Neste eixo de racionalidade reside também a autorização para que o ente privado realize investimentos, desde que assuma integralmente os riscos, sem necessidade de avaliação ou autorização, apenas com a comunicação para devido registro patrimonial ou não como bem da União. O modelo atual, em que até mesmo melhorias realizadas com capital privado em ativos móveis requerem autorização formal e lenta, é insustentável – técnica e economicamente.

Permitir que operadores atuem com autonomia, sob fiscalização ex post baseada em resultado, é sinal de maturidade regulatória. A inovação logística não nasce de despachos burocráticos, mas da liberdade para responder com agilidade às necessidades e imprevisibilidades das operações de toda uma complexa cadeia logística.

Da mesma forma, a insistência em impor controles tarifários pré-existentes – como a obrigatoriedade de informar preços e receitas – sem que haja fato gerador ou indício de abuso, é um dirigismo ficcional contraproducente e contraria a Lei da Liberdade Econômica (Lei nº 13.874/2019), que garante autonomia contratual, presunção de boa-fé e intervenção mínima do Estado nas relações privadas.

Assim, dentro da mesma Casa Legislativa a atual Lei dos Portos choca frontalmente com a Lei de Liberdade Econômica. A primeira atrasa o elo fundamental da corrente de comércio exterior, a outra ainda não saiu de Brasília em direção aos portos brasileiros.

O segundo ponto estrutural está na capacitação e qualificação dos postos de empregos gerados pelo sistema portuário. O atual modelo, baseado em monopólio, uma anacrônica reserva de mercado de trabalho, não dialoga com a produtividade e muito menos com a realidade operacional contemporânea dos portos.

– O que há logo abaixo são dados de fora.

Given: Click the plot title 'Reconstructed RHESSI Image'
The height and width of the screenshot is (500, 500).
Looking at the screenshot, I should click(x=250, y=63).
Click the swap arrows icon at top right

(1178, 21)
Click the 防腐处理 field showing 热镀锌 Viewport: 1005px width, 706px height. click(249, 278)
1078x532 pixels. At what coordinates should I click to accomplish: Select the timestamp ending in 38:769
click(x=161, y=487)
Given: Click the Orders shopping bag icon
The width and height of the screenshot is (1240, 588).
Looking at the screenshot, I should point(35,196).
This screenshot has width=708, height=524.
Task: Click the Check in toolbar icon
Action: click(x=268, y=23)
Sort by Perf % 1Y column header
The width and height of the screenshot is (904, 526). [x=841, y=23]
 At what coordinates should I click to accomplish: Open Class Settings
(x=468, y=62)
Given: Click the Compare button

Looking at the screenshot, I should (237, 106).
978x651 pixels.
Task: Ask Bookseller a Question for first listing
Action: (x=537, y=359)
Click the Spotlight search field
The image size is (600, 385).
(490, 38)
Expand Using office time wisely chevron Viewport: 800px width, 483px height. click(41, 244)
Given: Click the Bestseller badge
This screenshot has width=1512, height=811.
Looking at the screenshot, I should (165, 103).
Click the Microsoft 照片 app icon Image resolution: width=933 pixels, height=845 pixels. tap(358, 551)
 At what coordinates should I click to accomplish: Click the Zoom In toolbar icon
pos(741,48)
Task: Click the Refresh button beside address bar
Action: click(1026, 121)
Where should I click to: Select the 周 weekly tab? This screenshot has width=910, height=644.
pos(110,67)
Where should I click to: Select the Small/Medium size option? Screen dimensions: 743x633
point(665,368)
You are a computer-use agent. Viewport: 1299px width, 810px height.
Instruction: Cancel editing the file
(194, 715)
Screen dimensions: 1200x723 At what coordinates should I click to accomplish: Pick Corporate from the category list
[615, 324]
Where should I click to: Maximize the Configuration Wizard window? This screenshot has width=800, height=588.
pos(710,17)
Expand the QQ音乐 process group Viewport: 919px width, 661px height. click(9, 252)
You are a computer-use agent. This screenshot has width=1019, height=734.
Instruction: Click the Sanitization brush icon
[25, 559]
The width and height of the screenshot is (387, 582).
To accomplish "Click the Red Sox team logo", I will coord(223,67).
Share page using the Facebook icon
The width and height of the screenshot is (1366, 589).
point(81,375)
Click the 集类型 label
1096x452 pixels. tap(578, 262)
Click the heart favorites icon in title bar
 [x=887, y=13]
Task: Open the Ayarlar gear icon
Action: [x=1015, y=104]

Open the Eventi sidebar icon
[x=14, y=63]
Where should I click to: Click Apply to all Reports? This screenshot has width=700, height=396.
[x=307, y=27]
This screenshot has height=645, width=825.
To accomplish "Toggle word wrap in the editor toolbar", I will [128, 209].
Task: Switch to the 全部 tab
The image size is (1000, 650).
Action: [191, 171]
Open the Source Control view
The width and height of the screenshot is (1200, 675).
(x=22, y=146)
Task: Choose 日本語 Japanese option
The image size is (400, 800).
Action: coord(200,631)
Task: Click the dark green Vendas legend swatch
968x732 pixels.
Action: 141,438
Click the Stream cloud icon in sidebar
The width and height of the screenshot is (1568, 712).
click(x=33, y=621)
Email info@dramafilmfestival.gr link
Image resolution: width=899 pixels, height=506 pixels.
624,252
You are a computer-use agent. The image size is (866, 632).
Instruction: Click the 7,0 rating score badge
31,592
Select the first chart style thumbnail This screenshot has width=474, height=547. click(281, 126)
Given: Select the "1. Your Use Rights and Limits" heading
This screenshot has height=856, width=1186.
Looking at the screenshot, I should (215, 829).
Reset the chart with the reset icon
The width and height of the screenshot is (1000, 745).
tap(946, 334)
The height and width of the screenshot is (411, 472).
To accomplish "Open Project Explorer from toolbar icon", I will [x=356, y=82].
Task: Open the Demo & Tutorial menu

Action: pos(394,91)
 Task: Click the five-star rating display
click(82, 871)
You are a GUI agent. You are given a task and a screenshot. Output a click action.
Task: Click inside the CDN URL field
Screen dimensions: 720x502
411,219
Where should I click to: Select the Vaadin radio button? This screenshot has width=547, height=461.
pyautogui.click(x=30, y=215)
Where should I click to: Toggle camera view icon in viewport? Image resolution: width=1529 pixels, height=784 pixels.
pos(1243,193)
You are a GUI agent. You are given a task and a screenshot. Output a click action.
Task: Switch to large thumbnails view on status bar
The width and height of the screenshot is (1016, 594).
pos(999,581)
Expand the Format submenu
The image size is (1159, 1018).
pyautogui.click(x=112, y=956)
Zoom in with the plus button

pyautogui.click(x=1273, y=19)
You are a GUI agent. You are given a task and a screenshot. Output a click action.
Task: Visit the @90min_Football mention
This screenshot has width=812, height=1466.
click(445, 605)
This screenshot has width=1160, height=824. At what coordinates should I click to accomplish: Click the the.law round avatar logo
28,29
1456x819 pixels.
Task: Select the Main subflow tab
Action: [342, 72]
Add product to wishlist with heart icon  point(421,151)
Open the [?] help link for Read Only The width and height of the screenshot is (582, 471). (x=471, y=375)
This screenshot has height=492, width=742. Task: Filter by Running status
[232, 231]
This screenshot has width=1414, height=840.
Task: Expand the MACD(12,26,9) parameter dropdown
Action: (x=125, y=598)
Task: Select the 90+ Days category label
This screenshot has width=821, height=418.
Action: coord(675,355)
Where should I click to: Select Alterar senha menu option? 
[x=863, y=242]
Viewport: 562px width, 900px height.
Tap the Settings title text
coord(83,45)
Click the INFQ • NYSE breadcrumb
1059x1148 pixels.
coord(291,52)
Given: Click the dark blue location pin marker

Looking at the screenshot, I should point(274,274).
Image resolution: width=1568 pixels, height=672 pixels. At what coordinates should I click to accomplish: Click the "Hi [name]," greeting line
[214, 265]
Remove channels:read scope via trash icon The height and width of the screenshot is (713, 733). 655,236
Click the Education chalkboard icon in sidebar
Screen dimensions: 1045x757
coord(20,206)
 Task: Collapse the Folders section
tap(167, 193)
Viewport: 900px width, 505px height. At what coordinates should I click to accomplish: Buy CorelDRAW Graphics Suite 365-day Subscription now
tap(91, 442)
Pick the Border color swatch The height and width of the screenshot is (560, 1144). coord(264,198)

A rigidez, a monofuncionalidade e a ausência de meritocracia resultam em alocação ineficiente da interferência humana operacional, comprometendo a eficiência sistêmica. O Brasil precisa de um modelo que premie a qualificação, a disponibilidade e a entrega – e não a atual casta exclusivista de trabalhadores que sequer tem a liberdade de mudança de rumo ou progresso em suas próprias carreiras.

A proposta de vincular a prioridade de contratação à certificação profissional reconhecida nacionalmente abre espaço para integrar o Sistema S como vetor de formação de talentos humanos de excelência. O Senai, com ampla experiência no setor portuário e infraestrutura de ponta para qualificação sob demanda, é o agente natural para formar trabalhadores adaptados aos requisitos reais da operação moderna. Os empreendimentos portuários, nesse arranjo, alavancarão o desenvolvimento humano no mercado de trabalho brasileiro.

O país precisa liberar o seu sistema portuário da amarração regulatória que o impede de navegar em direção a mares mais prósperos. Liberdade econômica não é permissividade. É a base sobre a qual se ergue a prosperidade de uma sociedade. Sem liberdade para operar, contratar, investir e inovar, a logística brasileira continuará sendo um entrave – e não um vetor – de crescimento.

Matheus Oliva - executivo, conselheiro de Administração, e estrategista em logística portuária e comércio internacional.